— start of Text section —

Way back in the day I was the mailman for the apartment building where Rick Hansen lived. It was on the Trail of Tears and close to the postal station I called home at the time. It wasn't a particularly fancy building by any standards. I had seen Rick wheeling into town after his Man In Motion transit of the world in a wheelchair. All us posties left our work long enough to line the Cambie Bridge route. He was then and remains today an inspiration to millions of people around the world.
I had lots of personal contact packets for him and I tried to bring them up after buzzing his intercom. He always refused and preferred to wheel down to the lobby. I was brought up to try and be helpful to disabled people and to open doors for ladies. It wasn't intended to be patronizing or sympathizing, rather it was considered the right thing to do. The disabled had the rest of that entire day and night after their chance meeting with you to struggle on.
My brief contact with Rick and the few chats we had changed my perspective on this topic though it did not change my natural inclinations nor my upbringing. It simply made me understand the new attitudes being wrought through the world. If we fast-forward to today we see a scenario wherein at my workplace it is forbidden for delivery personnel due to safety concerns to go about with MP3 ear buds, while it is the practice to hire the deaf and the mute as delivery personnel. In effect, it is considered safe today to do deliveries outdoors if one is deaf but it is considered unsafe if one cannot hear.
The mute issue is understandable and logical. With the polyglot make-up of the city it is and always was a matter of chance that the person you need to speak with can speak your language. This is true in any major urban area of the world today. It doesn't matter.

— end of Text section —
— start of Provided entries —

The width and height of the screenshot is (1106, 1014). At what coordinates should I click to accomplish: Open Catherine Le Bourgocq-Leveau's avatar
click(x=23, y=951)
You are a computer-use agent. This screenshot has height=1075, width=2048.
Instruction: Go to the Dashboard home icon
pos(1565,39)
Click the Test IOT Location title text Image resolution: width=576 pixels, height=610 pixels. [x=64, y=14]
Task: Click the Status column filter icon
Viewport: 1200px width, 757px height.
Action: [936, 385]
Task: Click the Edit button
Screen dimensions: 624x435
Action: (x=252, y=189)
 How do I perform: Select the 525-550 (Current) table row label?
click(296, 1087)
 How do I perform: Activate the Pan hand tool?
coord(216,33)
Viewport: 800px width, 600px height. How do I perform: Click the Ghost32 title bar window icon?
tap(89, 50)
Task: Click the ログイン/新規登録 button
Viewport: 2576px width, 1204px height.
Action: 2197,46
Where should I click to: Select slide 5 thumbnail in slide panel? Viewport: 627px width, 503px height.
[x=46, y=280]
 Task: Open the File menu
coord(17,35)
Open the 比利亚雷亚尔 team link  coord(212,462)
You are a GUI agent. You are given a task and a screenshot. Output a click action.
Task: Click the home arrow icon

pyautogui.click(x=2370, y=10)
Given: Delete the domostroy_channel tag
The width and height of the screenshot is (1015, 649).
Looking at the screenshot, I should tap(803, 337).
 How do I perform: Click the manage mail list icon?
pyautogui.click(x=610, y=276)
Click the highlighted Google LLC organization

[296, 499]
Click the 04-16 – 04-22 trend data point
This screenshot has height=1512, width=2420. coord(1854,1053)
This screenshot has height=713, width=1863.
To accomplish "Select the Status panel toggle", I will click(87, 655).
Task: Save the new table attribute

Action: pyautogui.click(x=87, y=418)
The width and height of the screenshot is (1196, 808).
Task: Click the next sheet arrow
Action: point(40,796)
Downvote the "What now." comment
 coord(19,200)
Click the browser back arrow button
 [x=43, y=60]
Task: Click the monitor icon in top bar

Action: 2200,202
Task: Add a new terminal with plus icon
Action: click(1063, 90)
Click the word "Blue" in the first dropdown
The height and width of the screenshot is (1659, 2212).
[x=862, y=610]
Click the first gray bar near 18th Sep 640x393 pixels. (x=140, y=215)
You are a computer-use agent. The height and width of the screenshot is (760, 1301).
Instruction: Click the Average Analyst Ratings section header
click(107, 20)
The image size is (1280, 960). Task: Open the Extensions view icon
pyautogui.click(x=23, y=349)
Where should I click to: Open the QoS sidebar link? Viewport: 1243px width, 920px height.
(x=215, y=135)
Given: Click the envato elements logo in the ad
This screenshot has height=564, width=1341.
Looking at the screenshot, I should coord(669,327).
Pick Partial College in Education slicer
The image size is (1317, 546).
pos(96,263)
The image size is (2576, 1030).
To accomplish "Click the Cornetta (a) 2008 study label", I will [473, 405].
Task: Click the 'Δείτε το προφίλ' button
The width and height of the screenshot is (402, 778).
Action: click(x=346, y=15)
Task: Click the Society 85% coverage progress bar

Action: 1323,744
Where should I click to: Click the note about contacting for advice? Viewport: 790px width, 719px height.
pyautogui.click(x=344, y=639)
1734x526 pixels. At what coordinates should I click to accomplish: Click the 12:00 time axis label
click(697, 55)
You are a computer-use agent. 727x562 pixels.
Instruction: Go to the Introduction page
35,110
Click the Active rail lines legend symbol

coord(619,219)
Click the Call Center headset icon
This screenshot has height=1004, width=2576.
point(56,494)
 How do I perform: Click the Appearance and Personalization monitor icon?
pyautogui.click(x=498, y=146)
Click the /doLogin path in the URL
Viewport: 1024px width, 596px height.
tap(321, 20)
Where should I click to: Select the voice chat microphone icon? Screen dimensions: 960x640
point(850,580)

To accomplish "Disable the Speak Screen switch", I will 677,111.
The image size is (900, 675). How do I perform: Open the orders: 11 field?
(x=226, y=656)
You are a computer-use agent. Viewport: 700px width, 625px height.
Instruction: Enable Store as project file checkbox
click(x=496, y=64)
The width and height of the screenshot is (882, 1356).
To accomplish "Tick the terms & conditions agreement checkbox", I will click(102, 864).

— end of Provided entries —

▶ **Things to do**
**a)** Print the stretch of the records from the line containing "How do I perform: Select" through the line containing "This screenshot has height=1512, width=2420.", both ends included.
**b)** Carry on the essay about delivering mail to Rick Hansen's building, starting right after its last sentence.
The text and the records were taken from separate sources.

▶ **Results**
**a)**
 How do I perform: Select the 525-550 (Current) table row label?
click(296, 1087)
 How do I perform: Activate the Pan hand tool?
coord(216,33)
Viewport: 800px width, 600px height. How do I perform: Click the Ghost32 title bar window icon?
tap(89, 50)
Task: Click the ログイン/新規登録 button
Viewport: 2576px width, 1204px height.
Action: 2197,46
Where should I click to: Select slide 5 thumbnail in slide panel? Viewport: 627px width, 503px height.
[x=46, y=280]
 Task: Open the File menu
coord(17,35)
Open the 比利亚雷亚尔 team link  coord(212,462)
You are a GUI agent. You are given a task and a screenshot. Output a click action.
Task: Click the home arrow icon

pyautogui.click(x=2370, y=10)
Given: Delete the domostroy_channel tag
The width and height of the screenshot is (1015, 649).
Looking at the screenshot, I should tap(803, 337).
 How do I perform: Click the manage mail list icon?
pyautogui.click(x=610, y=276)
Click the highlighted Google LLC organization

[296, 499]
Click the 04-16 – 04-22 trend data point
This screenshot has height=1512, width=2420. coord(1854,1053)

**b)**
The other day I was driving to pick up my wife and all the buses were flashing amber alerts and messages in English to turn on the radio to get the hot news in order to help. I ran through a dozen stations and found only three English speaking ones. These continued playing Lady Gaga and produced no bulletins. My favourite Punjabi and Cantonese stations were the day savers. Between the two I was able to get a make on the rogue vehicle and the license plate number due to my mastery of the numbers one to ten in both tongues.
I digress. After meeting Rick I remember thinking that if I ever got put in his position, I hoped it would be in Texas. I was given a heightened awareness of people in chairs by the whole phenomenon and I started to notice them everywhere. They had been there all along but I think Rick had inspired many to get out more and to get active. That aspect of his work stands tall forever.
One guy lived a quarter mile from Rick. He was wheelchair bound and had the biggest, fanciest rig I had ever seen. It was powered by a massive battery and could float down Broadway faster than I could walk. It had a drink-holder, saddle bags for storage and was stabilized not to tip. There was a big hand-drawn sing hanging around his neck. It read “I AM PARAPLEGIC AND BLIND” The same sign was affixed to the back of his chair. He had a red flag and a Canucks flag on little poles to round out the adornments to his ride.
I called him Charlie Potatoes. This was because he was a pompous man. He was a muscular fellow and had big brazos covered with tattoos. There were rings and bracelets on both his hands. He had gold necklaces and big ear-rings. He wore a ponytail and had big shiny teeth. Aviator sun-glasses and a ball-cap crowned his head. His building was just off Broadway and he was a regular fixture on the street for a five or six blocks radius.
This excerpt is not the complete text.